Saint-Lô Agglo a harmonisé sa gestion des adhésions aux organismes extérieurs. Jusqu’ici, certaines cotisations faisaient l’objet d’une délibération spécifique tandis que d’autres étaient seulement prévues au budget. Le conseil a confirmé la liste des adhésions à compter de 2026 et confié au président leur renouvellement annuel ainsi que le règlement des cotisations, conformément au cadre juridique des compétences des intercommunalités dans la limite des crédits budgétés.
La liste couvre notamment l’eau et l’assainissement, l’urbanisme, la culture, l’économie et le sport. Les élus conservent la décision sur toute première adhésion. Le président devra ensuite rendre compte des renouvellements réalisés, tandis que les commissions thématiques pourront continuer à évaluer l’intérêt de chaque cotisation.
Cette réorganisation s'inscrit dans un fonctionnement global où le conseil intercommunal reste l'organe décisionnaire majeur pour les grandes orientations du territoire. Cette clarification permet d'alléger les ordres du jour tout en respectant l'obligation de publication des actes administratifs de la collectivité.
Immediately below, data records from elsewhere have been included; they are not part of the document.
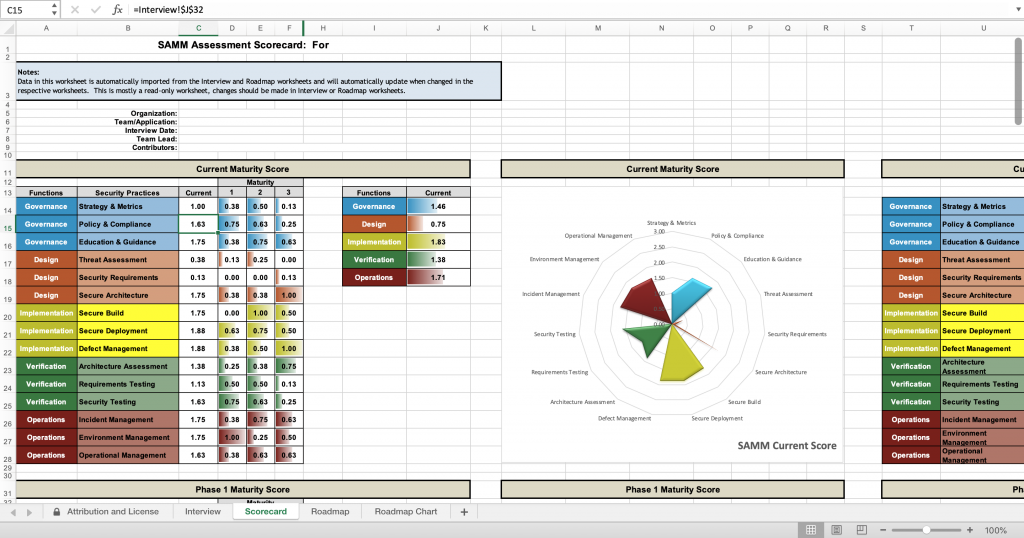Switch to Page Break Preview icon
The width and height of the screenshot is (1024, 538).
859,530
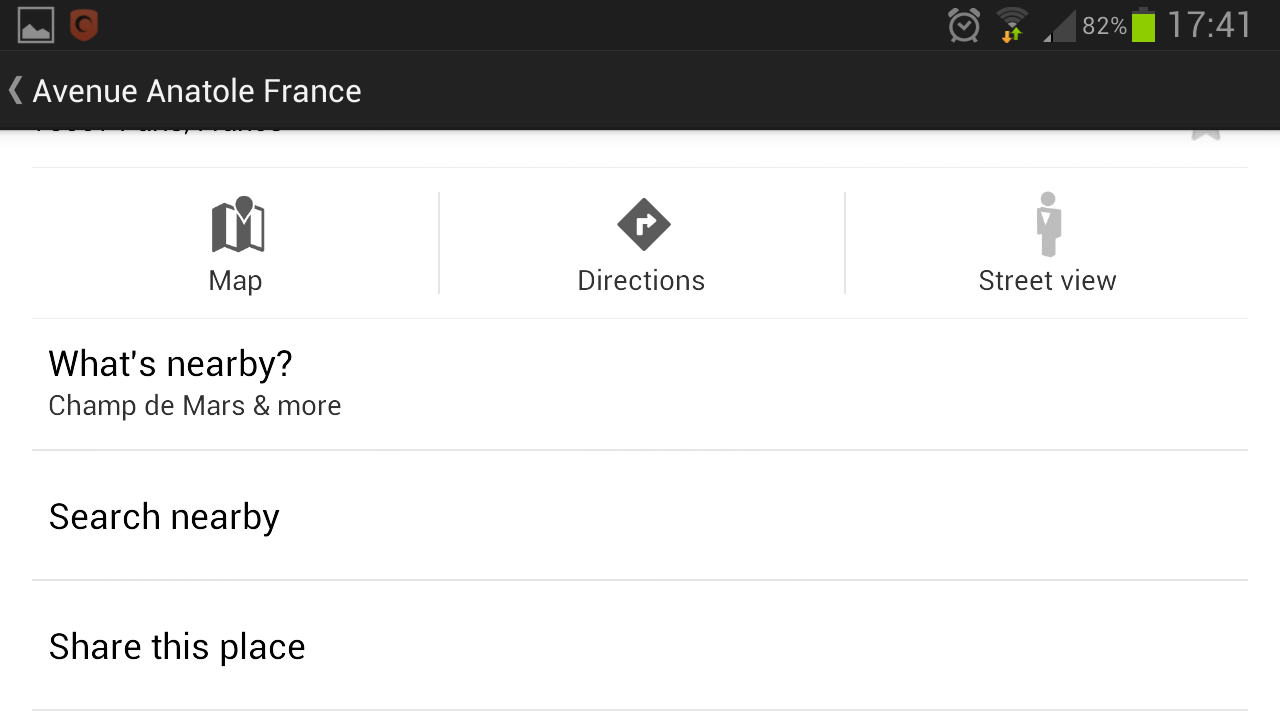Tap the Directions turn-arrow diamond icon
The image size is (1280, 720).
[x=643, y=224]
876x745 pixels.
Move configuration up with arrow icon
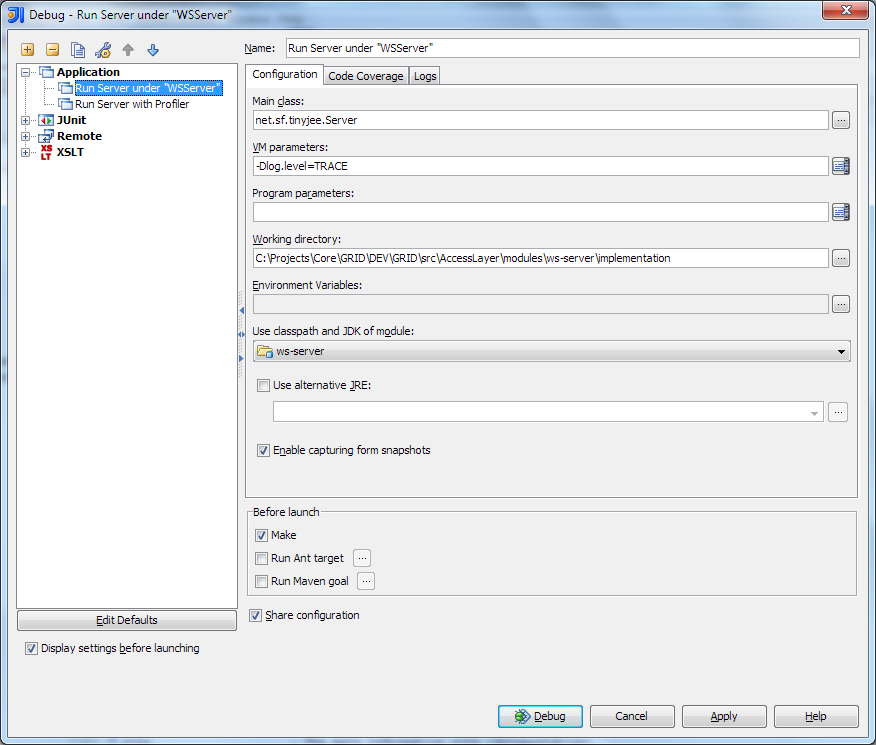pyautogui.click(x=128, y=50)
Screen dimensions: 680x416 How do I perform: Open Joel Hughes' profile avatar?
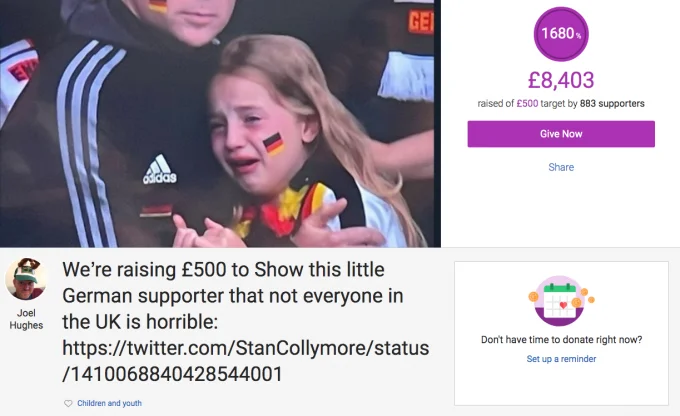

Le débat a aussi porté sur l’agence d’urbanisme, dont 80 % des recrutements sont réalisés. Sa première mission, demandée par l’État, consiste à construire avec huit intercommunalités un projet de territoire à l’horizon de 20 à 40 ans, afin de mesurer les conséquences du développement des infrastructures nucléaires dans le Nord-Cotentin. Pour certains secteurs, comme celui de l'eau potable à Caumont, l'Agglo a déjà pris des mesures de gestion directe qui illustrent ces évolutions de compétences territoriales encadrées par le Code général des collectivités territoriales.